Chissà quanto ancora sarebbero dovuti restare sotto il sole che saliva sempre di più e che avrebbe cotto un uovo su un sasso, tanto picchiava.

Ci sarebbe voluto un vero miracolo, un colpo di scena capace di ribaltare le sorti delle povere naufraghe e dei loro felici accopagnatori, su quell’isola inospitale, dove la jungla inglobava ogni cosa, comprese le case, gli alberghi, i campeggi. Avrebbero potuto trovare dei grossi tronchi e costruire una capanna, oppure disporre sulla sabbia dei sassi a formare la scritta S.O.S. e intanto cibarsi dei frutti della caccia e della pesca oppure…

-Ragazzi, ascoltateci: forse Yuichiro ha una soluzione-, disse Mamoru, richiamando l’attenzione di tutti, comprese ‘Minako la naufraga sognatrice’ e Usagi.

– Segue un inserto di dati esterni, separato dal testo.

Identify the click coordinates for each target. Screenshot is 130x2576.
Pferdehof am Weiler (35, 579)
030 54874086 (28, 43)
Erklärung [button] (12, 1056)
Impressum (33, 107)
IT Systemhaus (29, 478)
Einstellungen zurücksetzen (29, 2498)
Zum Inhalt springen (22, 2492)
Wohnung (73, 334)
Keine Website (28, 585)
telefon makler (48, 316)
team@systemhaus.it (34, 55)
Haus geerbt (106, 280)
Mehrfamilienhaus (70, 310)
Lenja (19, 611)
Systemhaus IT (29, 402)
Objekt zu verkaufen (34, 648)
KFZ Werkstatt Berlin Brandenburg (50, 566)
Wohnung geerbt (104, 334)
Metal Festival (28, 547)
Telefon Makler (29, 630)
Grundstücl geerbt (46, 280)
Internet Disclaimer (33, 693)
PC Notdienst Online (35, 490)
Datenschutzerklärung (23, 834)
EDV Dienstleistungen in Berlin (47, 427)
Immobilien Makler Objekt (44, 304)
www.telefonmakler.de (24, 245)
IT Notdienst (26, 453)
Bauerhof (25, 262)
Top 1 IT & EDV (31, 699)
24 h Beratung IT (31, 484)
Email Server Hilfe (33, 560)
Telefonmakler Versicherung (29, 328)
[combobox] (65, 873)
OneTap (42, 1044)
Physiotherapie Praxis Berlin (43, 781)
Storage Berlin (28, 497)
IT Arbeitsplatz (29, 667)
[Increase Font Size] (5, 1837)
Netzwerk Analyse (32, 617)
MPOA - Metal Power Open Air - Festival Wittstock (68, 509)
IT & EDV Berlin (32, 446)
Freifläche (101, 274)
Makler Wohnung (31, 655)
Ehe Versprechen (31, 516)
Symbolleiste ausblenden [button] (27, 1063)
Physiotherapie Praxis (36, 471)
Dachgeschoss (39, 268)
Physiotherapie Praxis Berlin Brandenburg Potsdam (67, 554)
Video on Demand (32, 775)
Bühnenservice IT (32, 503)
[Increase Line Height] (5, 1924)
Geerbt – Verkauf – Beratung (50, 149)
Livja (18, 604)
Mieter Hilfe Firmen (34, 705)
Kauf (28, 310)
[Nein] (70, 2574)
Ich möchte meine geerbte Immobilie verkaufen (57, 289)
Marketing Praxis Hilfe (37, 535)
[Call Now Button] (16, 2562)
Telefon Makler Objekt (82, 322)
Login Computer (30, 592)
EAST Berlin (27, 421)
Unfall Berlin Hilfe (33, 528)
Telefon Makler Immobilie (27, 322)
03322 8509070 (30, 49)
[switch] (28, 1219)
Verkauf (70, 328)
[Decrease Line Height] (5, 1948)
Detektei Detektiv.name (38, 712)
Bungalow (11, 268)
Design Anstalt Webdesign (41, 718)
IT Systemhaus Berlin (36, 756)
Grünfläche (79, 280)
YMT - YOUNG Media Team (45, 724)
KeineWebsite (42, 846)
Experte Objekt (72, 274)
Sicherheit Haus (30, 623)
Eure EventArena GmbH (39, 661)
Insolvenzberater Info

Passò la parola al ragazzo, rosso per l’imbarazzo e sperò che tutti accettassero la sua proposta.

-Ecco… dunque… praticamente…-, iniziò a balbettare Yu, e solo il rimbrotto di Rei, che emise un qualche strano suono di biasimo nei suoi confronti, scollò la lingua dal suo palato: -La mia famiglia possiede una.. casa al mare… adesso dovrebbe essere libera e… pensavo… se vi andasse… potremmo sistemarci tutti lì-, sgranò gli occhi e portò le mani avanti, prima che gli altri potessero dire qualsiasi cosa, -Però la casa non è su questa isola, ma su Kakeroma… quindi… ecco… dovremmo prendere un altro traghetto e perderemmo almeno mezza giornata di mare e…-

-Grazie…-, Yuichiro sentì due piccole braccia stringerlo alla vita e, abbassando lo sguardo, vide la buffa testa bionda di Usagi, che aveva ricominciato a piangere sulla sua maglietta, quella volta per la gioia.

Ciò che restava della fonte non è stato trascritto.